Are you an immigrant who has experienced some form of culture shock, a local resident who has encountered awkward situations with new immigrants, or just a warm-hearted person who has given new immigrants the leg-up in integrating into the society?

Migration, and increasing cultural diversity — as a result of globalisation, as well as economic, social, political, and environmental factors — is becoming a norm. New Zealand is no exception to the impacts of migration and diversity. Hence, understanding intercultural relations and developing strategies for collective wellbeing is crucial.

We get it! Migration can be an uncomfortable affair sometimes. But it can be rewarding, for both residents and migrants. The Organisation for Economic Co-operation and Development (OECD) establishes that managed migration plays an important role in sustaining and strengthening labour markets. Arriving with skills that contribute to human capital development, immigrants help to fill the labour gap in sectors with skilled worker shortages. Migration can be a win-win situation, when the right plans and infrastructure are put into place. That’s why we respect the work that the South Auckland Local Settlement Network do —a network dedicated to creating an inclusive and productive society.

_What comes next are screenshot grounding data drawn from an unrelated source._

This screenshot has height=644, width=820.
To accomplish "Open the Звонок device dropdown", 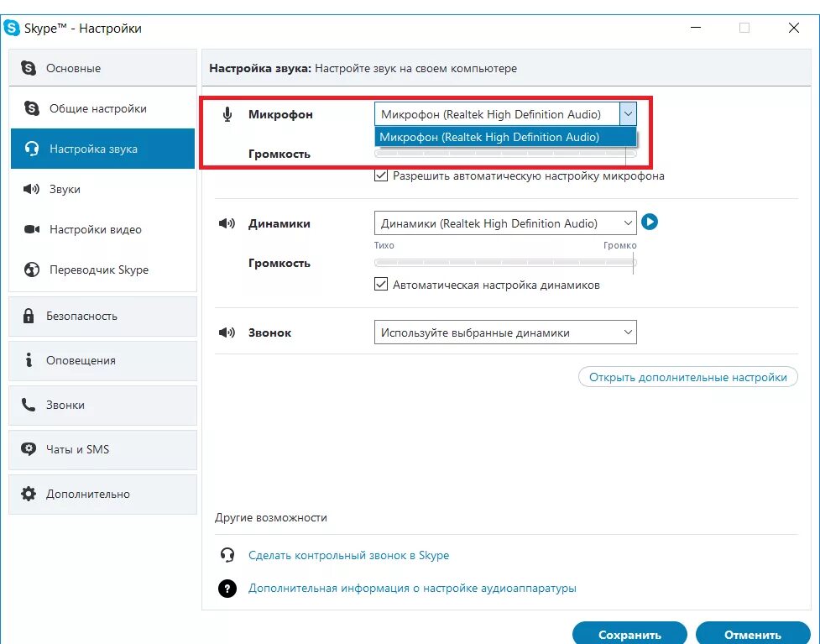I will (x=506, y=332).
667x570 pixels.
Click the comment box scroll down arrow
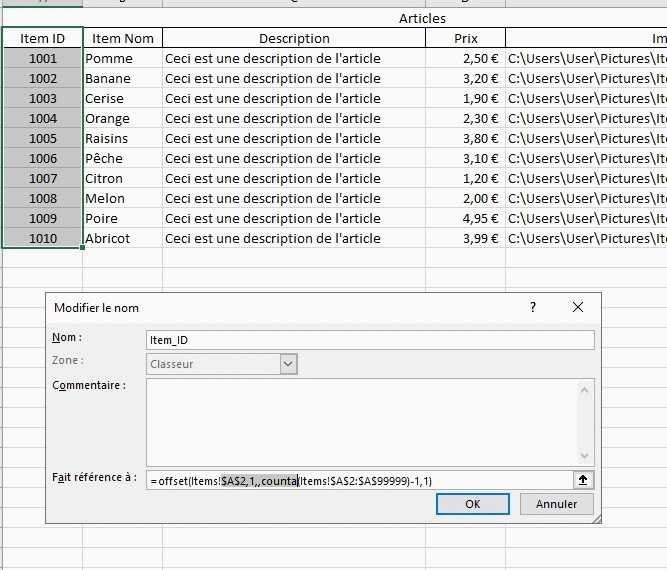(x=585, y=457)
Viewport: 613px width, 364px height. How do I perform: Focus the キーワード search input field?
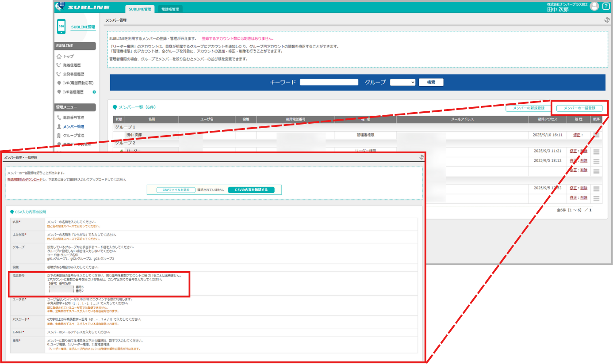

A research done by Oudenhoven and Ward revealed that integration — as opposed to acculturation and assimilation — is an ideal strategy that will enable immigrants to maintain their own cultural identities while building positive relations with the host society at the same time.

The Migrant Action Trust helps migrants and refugees settle in NZ through the following strategies: “migrants supporting migrants”, “assimilation to integration”, and “support groups”. The Treaty of Waitangi workshop is one of their programmes that enable newcomers to gain a deeper understanding of NZ’s history.

Providing newcomers, young people, and women with equitable access to employment is another major priority. NZ has a worldwide reputation for quality education, and there are no short of training and education programmes that can help equip one with valuable skill sets and enhance employment opportunities. It is important to recognise the value that newcomers bring, assist them in fulfilling their potential, and linking them to organisations experiencing worker shortage —so they can contribute positively to NZ.

A big thank you to Immigration NZ’s Settlement, Protection & Attraction Unit for organising this meeting, and to fellow participants from the following agencies: Tertiary Education Commission (TEC) – Work Connect, INZ/MBIE’s Settlement Unit, Belong Aotearoa, Migrant Action Trust, Department of Internal Affairs, Ministry of Education NZ, Ministry of Social Development, English Partners, MBIE – Tenancy Services, Competenz, Auckland Chamber of Commerce, and Citizens Advice Bureau (CAB). Skills Update Training and Education Group was honored to welcome the network to our premises and be part of the important discussion.